__Problem to work on__. Go through the material below and copy each line where the word "search" appears.

__Material to process__.

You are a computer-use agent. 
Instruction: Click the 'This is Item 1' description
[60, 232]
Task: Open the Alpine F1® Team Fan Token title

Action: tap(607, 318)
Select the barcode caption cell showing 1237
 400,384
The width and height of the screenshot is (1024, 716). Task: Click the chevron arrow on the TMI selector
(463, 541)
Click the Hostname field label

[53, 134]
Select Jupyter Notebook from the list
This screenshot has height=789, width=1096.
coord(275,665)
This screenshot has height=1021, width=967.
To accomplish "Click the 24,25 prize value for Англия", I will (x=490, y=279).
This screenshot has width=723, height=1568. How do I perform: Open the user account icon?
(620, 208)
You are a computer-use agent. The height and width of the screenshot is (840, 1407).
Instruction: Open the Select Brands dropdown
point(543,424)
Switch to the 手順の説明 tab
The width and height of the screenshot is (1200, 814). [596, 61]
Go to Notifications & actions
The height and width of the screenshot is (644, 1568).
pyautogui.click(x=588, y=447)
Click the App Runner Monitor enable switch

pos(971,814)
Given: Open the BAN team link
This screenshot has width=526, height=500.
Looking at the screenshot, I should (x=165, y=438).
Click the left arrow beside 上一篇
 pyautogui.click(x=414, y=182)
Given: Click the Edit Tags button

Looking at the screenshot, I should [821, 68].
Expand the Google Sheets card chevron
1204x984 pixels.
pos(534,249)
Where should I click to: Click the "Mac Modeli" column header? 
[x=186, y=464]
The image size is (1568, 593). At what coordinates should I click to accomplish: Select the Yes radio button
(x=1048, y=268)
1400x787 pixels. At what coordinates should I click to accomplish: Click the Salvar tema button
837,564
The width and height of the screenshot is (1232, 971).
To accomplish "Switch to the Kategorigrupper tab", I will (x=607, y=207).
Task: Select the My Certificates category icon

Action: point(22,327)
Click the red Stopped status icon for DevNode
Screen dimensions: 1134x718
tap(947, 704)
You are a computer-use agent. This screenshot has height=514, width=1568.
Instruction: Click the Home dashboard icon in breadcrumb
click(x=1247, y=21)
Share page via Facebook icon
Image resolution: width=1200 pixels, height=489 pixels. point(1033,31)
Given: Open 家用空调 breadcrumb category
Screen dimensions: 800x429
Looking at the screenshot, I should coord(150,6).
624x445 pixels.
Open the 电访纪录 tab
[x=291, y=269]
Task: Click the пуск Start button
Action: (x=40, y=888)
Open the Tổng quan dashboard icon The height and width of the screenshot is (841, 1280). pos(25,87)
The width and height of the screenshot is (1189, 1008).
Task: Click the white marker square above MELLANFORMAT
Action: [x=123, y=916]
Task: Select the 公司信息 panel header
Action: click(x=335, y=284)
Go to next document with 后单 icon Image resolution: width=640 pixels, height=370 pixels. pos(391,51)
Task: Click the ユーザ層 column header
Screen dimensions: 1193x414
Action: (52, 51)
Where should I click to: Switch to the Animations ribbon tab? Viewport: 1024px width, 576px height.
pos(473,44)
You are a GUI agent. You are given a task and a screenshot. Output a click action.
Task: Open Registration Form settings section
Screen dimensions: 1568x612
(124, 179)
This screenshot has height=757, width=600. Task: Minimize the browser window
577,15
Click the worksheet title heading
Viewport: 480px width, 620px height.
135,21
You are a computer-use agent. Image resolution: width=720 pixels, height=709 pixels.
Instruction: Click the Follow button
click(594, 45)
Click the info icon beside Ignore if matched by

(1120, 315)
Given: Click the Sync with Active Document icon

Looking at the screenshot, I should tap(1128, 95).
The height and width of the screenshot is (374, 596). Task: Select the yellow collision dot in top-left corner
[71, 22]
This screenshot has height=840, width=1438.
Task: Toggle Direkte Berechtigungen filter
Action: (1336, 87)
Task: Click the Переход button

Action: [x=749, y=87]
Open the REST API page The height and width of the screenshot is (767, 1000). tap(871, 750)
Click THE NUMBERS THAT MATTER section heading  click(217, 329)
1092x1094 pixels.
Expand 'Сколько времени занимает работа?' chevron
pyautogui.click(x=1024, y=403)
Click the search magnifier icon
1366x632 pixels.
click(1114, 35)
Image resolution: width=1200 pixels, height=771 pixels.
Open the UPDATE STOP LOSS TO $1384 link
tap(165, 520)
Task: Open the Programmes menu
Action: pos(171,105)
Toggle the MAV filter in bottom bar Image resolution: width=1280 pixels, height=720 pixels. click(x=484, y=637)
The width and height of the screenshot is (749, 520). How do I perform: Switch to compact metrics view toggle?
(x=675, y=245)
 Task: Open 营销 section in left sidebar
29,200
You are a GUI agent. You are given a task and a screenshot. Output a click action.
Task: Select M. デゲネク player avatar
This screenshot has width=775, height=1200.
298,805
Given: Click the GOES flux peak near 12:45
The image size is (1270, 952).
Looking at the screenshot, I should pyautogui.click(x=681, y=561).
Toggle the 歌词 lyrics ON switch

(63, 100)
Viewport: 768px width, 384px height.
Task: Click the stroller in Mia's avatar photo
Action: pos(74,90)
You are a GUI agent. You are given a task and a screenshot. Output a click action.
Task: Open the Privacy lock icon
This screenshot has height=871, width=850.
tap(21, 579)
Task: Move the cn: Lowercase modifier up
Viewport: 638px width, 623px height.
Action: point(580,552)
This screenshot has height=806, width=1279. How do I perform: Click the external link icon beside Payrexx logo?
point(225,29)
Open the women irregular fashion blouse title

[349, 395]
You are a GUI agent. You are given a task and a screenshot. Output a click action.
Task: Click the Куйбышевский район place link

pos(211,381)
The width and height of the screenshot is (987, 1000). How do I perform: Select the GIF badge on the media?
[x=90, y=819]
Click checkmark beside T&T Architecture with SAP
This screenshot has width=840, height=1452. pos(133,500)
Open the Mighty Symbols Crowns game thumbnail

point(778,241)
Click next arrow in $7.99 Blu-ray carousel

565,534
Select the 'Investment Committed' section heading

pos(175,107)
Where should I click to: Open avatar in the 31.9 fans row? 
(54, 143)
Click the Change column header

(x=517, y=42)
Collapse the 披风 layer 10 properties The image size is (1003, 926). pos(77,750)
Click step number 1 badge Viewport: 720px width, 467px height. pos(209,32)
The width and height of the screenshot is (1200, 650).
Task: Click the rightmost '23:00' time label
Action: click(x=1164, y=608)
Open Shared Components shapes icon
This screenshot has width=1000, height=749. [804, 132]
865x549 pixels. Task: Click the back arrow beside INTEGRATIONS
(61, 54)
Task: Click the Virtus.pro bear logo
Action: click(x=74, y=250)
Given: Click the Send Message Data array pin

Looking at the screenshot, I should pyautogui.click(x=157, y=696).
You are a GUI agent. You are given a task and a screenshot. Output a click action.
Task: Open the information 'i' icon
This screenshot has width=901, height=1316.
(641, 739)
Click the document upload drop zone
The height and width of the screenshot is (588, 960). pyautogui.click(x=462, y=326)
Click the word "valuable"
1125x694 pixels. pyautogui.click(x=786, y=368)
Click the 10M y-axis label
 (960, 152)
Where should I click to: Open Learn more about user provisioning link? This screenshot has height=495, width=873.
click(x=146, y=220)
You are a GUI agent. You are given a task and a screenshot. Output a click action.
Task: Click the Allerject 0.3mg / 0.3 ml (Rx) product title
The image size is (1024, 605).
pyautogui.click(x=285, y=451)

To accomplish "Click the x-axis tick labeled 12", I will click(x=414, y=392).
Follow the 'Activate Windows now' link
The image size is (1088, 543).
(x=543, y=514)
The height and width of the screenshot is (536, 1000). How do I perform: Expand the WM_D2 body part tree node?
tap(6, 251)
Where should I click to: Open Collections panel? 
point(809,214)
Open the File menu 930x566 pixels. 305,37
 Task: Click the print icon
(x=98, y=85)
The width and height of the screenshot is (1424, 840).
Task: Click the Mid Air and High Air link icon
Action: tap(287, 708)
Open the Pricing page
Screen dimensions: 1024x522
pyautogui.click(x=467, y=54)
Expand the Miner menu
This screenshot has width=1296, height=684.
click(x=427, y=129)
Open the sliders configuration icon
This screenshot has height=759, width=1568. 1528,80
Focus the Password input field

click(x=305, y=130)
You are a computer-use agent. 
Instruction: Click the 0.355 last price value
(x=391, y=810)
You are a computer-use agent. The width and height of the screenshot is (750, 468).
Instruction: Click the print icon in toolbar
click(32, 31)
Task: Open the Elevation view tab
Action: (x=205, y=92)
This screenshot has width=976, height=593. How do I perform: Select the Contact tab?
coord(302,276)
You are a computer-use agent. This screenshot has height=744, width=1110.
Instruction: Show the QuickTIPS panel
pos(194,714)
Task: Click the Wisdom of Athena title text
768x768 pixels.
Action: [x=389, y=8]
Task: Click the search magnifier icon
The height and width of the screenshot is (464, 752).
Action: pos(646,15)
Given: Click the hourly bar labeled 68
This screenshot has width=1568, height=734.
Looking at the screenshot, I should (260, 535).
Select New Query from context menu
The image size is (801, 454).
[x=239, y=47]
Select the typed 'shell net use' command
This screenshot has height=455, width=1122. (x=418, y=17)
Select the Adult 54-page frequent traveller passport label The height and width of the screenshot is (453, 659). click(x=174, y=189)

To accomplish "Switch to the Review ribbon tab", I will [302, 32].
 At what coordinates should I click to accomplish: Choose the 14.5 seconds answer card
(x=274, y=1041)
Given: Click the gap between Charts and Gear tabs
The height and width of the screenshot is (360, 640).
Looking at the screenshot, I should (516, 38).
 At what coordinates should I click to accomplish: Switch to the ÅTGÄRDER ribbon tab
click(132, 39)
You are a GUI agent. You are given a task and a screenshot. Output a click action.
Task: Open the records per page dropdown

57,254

__Solution to the exercise__.
Click the search magnifier icon
Task: Click the search magnifier icon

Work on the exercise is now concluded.